**Task set:**
1. Copy the part of the article on Fehr's penalty killing word for word, starting with "Fehr pointed to" and going on through "the Caps’ kill.".
2. In the article on Fehr's penalty killing, how much short-handed time did Fehr average per game during the regular season?

* begin Passage *

It was nothing new for Fehr, whose addition to the penalty kill earlier this season helped the unit and the 27-year-old right wing improve his all-around game.

“Anytime you’re playing more minutes, it helps you play better,” defenseman Karl Alzner said. “He’s the type of player that hasn’t really gotten that opportunity to play on the PK, so now that he has, he’s really working at it to make sure he’s doing the right things. It’s been great to see. He’s been a huge two-way threat for us.”

Fehr isn’t the Caps’ best penalty-killing forward; he’s one of eight Adam Oates is able to rotate through. But his presence makes a difference short-handed.

“He’s got that long reach on him,” right wing Troy Brouwer said. “It makes it seem like he’s applying pressure when maybe he’s not. Guys may get a little nervous around him. Plus, he’s been playing desperate this year. He’s been good in our D-zone, defensively responsible, and that’s why Oates has confidence in putting him out on the PK.”

Oates initially put Fehr into the penalty-killing and four-on-four mix to get him more minutes early in the season when there was no room on the power play. Fehr started the season as a healthy scratch and was excited about the chance for more ice time.

“It’s something that guys really pride themselves on,” he said. “You can make a living on the penalty kill if you do it the right way. It’s a bit of a compliment. You want to be out there when there’s a pressure situation, and I’ve really enjoyed it so far.”

During the regular season, Fehr averaged 43 seconds a game short-handed. Through the first two games of the Eastern Conference quarterfinals against the New York Rangers, he averaged 1:47.

That’s a testament to Fehr’s defensive growth.

“His skill set: He’s a big guy, he can block shots, his reach is excellent,” Oates said. “His decisions: He’s a smart guy out there. He can clear the puck. He’s another right shot that gives one more guy out there.”

The Caps can rotate through four different forward combinations on the penalty kill. That includes the likes of Brouwer, Nicklas Backstrom and Martin Erat, offensively inclined players with defensive smarts.

Fehr has fit in well there for a handful of reasons.

“I think he understands what power plays try to do to be effective,” forward Matt Hendricks said. “Let’s not kid ourselves: He’s a great skater. When you skate well, usually you can penalty kill. I think that’s one of his biggest attributes when it comes to killing.”

Fehr pointed to his experience on the power play as the reason he has been so good at killing penalties.

“I really like to pride myself on reading the play,” he said. “Being on the other side on the power play, I like to think I know what they’re trying to do and I think that helps you read the situations a little bit better.”

Right wing Joel Ward complimented Fehr’s hockey awareness while also saying his teammate’s long stick played a role in his penalty-killing prowess. Alzner said Fehr has “probably the same wingspan” as 6-foot-9 Boston Bruins defenseman Zdeno Chara.

“He can reach for days, it seems,” Alzner said. “I think sometimes people don’t really expect that and he can get in the lane really well.”

Fehr uses his athleticism at 6 feet 4 inches and 212 pounds to his advantage, but it’s his instincts that have made him a crucial part of the Caps’ kill.

“It’s just trying to slow down and not be too aggressive when they’re passing the puck around and really picking your spots to jump them,” Fehr said. “That’s the hardest part.”

It hasn’t looked hard, as Fehr embraced more of a two-way game.

“It’s something that every team needs and you want to be a part of it,” he said. “You want to be a part of the team wins, and this is one of the big parts.”

* end Passage *
* begin Dataset extract *

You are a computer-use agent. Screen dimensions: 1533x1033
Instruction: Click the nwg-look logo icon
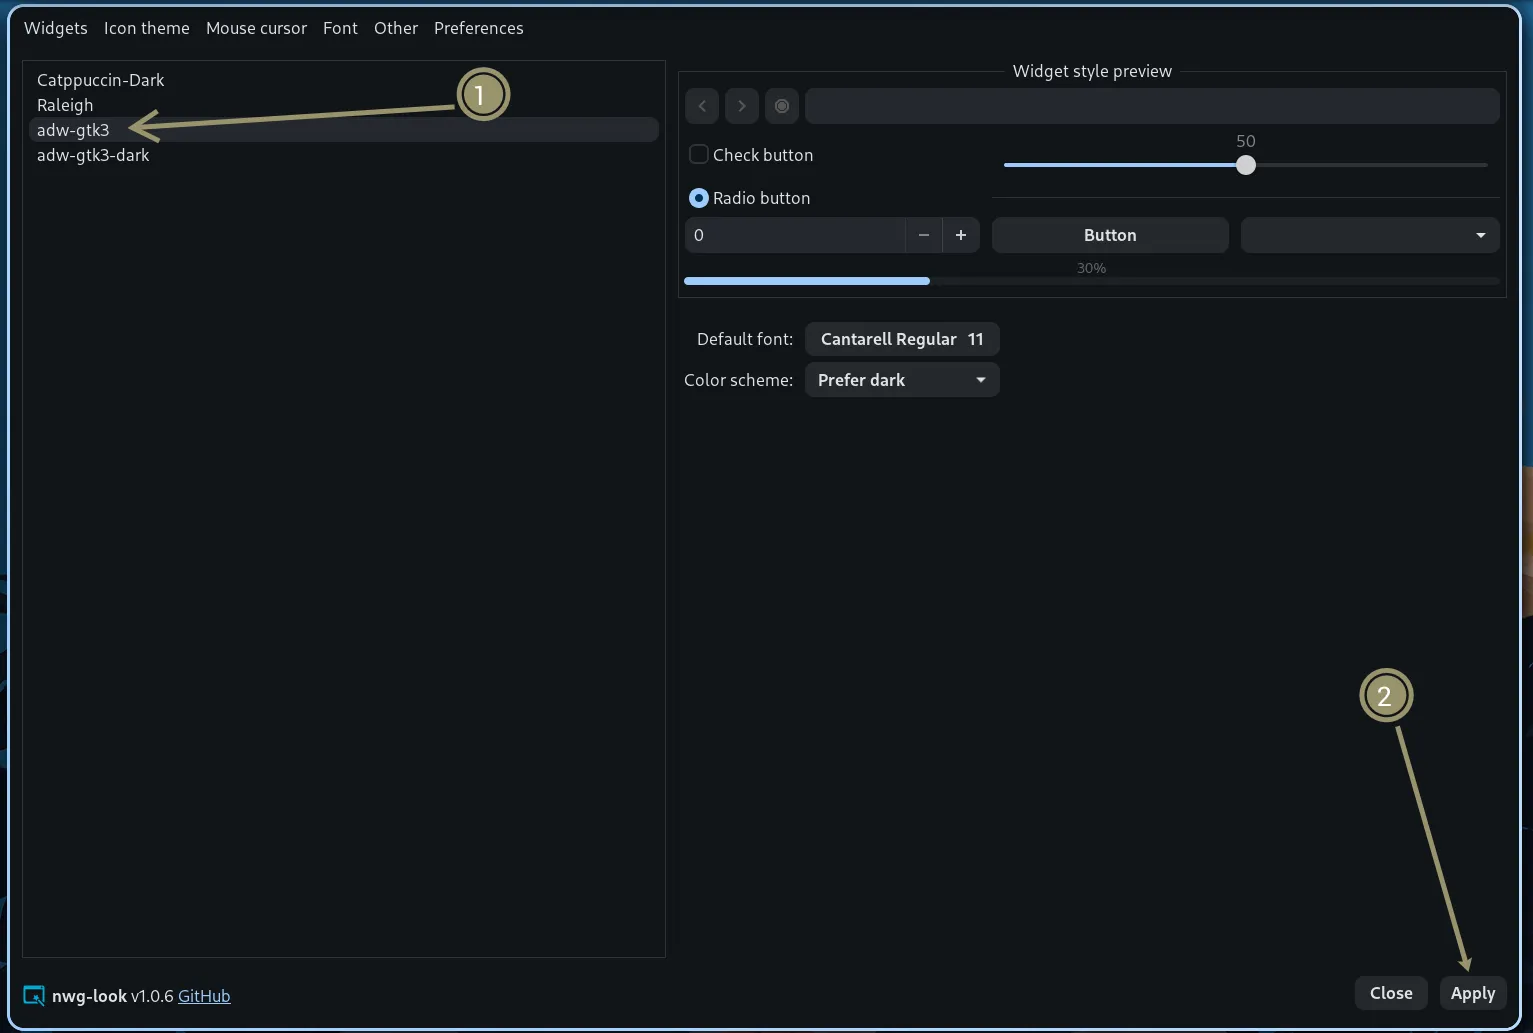click(x=34, y=996)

* end Dataset extract *

**Set of answers:**
1.
Fehr pointed to his experience on the power play as the reason he has been so good at killing penalties.

“I really like to pride myself on reading the play,” he said. “Being on the other side on the power play, I like to think I know what they’re trying to do and I think that helps you read the situations a little bit better.”

Right wing Joel Ward complimented Fehr’s hockey awareness while also saying his teammate’s long stick played a role in his penalty-killing prowess. Alzner said Fehr has “probably the same wingspan” as 6-foot-9 Boston Bruins defenseman Zdeno Chara.

“He can reach for days, it seems,” Alzner said. “I think sometimes people don’t really expect that and he can get in the lane really well.”

Fehr uses his athleticism at 6 feet 4 inches and 212 pounds to his advantage, but it’s his instincts that have made him a crucial part of the Caps’ kill.

2. 43 seconds a game